== Exercise brief ==
An exact transcription of the data below is needed.
+-------+
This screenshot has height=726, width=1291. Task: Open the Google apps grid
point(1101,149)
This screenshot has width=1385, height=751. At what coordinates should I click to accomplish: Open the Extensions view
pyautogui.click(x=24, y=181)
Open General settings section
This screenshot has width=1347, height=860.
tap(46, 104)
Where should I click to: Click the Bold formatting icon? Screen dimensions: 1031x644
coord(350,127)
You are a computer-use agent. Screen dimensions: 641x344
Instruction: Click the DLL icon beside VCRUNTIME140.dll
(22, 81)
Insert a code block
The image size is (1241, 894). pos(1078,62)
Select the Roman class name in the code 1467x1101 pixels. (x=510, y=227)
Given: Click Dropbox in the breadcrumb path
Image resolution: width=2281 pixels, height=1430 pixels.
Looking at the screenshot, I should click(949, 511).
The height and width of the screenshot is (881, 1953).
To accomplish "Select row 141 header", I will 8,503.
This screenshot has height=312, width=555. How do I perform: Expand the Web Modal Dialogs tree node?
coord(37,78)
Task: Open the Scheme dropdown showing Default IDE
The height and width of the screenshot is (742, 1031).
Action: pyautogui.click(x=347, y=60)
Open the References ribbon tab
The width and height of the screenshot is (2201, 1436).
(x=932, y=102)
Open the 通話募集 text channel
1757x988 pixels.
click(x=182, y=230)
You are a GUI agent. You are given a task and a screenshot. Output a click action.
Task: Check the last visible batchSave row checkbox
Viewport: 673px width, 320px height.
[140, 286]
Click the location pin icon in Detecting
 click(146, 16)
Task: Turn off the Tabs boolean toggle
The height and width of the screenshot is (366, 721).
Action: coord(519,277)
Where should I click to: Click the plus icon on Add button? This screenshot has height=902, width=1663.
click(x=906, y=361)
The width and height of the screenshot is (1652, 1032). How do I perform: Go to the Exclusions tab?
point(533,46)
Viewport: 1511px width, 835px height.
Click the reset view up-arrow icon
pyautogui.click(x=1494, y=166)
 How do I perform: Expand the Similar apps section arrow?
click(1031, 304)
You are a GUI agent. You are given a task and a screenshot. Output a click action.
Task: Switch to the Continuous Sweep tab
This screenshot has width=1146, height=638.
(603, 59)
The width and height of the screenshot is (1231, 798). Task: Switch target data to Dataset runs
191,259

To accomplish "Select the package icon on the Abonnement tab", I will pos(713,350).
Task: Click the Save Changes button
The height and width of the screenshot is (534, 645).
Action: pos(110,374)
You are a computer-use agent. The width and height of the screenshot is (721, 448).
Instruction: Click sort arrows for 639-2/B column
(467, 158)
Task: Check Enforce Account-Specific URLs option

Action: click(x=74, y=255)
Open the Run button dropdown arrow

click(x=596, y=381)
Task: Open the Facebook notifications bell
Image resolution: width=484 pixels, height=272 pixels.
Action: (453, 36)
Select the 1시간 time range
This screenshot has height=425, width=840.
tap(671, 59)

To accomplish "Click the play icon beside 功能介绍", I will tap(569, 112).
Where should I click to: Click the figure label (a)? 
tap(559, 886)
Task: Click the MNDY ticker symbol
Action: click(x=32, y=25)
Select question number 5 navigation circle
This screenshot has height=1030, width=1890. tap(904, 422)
+-------+
== Output ==
This screenshot has height=726, width=1291. Task: Open the Google apps grid
point(1101,149)
This screenshot has width=1385, height=751. At what coordinates should I click to accomplish: Open the Extensions view
pyautogui.click(x=24, y=181)
Open General settings section
This screenshot has width=1347, height=860.
tap(46, 104)
Where should I click to: Click the Bold formatting icon? Screen dimensions: 1031x644
coord(350,127)
You are a computer-use agent. Screen dimensions: 641x344
Instruction: Click the DLL icon beside VCRUNTIME140.dll
(22, 81)
Insert a code block
The image size is (1241, 894). pos(1078,62)
Select the Roman class name in the code 1467x1101 pixels. (x=510, y=227)
Given: Click Dropbox in the breadcrumb path
Image resolution: width=2281 pixels, height=1430 pixels.
Looking at the screenshot, I should click(949, 511).
The height and width of the screenshot is (881, 1953).
To accomplish "Select row 141 header", I will 8,503.
This screenshot has height=312, width=555. How do I perform: Expand the Web Modal Dialogs tree node?
coord(37,78)
Task: Open the Scheme dropdown showing Default IDE
The height and width of the screenshot is (742, 1031).
Action: pyautogui.click(x=347, y=60)
Open the References ribbon tab
The width and height of the screenshot is (2201, 1436).
(x=932, y=102)
Open the 通話募集 text channel
1757x988 pixels.
click(x=182, y=230)
You are a GUI agent. You are given a task and a screenshot. Output a click action.
Task: Check the last visible batchSave row checkbox
Viewport: 673px width, 320px height.
[140, 286]
Click the location pin icon in Detecting
 click(146, 16)
Task: Turn off the Tabs boolean toggle
The height and width of the screenshot is (366, 721).
Action: coord(519,277)
Where should I click to: Click the plus icon on Add button? This screenshot has height=902, width=1663.
click(x=906, y=361)
The width and height of the screenshot is (1652, 1032). How do I perform: Go to the Exclusions tab?
point(533,46)
Viewport: 1511px width, 835px height.
Click the reset view up-arrow icon
pyautogui.click(x=1494, y=166)
 How do I perform: Expand the Similar apps section arrow?
click(1031, 304)
You are a GUI agent. You are given a task and a screenshot. Output a click action.
Task: Switch to the Continuous Sweep tab
This screenshot has width=1146, height=638.
(603, 59)
The width and height of the screenshot is (1231, 798). Task: Switch target data to Dataset runs
191,259

To accomplish "Select the package icon on the Abonnement tab", I will pos(713,350).
Task: Click the Save Changes button
The height and width of the screenshot is (534, 645).
Action: pos(110,374)
You are a computer-use agent. The width and height of the screenshot is (721, 448).
Instruction: Click sort arrows for 639-2/B column
(467, 158)
Task: Check Enforce Account-Specific URLs option

Action: click(x=74, y=255)
Open the Run button dropdown arrow

click(x=596, y=381)
Task: Open the Facebook notifications bell
Image resolution: width=484 pixels, height=272 pixels.
Action: (453, 36)
Select the 1시간 time range
This screenshot has height=425, width=840.
tap(671, 59)

To accomplish "Click the play icon beside 功能介绍", I will tap(569, 112).
Where should I click to: Click the figure label (a)? 
tap(559, 886)
Task: Click the MNDY ticker symbol
Action: click(x=32, y=25)
Select question number 5 navigation circle
This screenshot has height=1030, width=1890. tap(904, 422)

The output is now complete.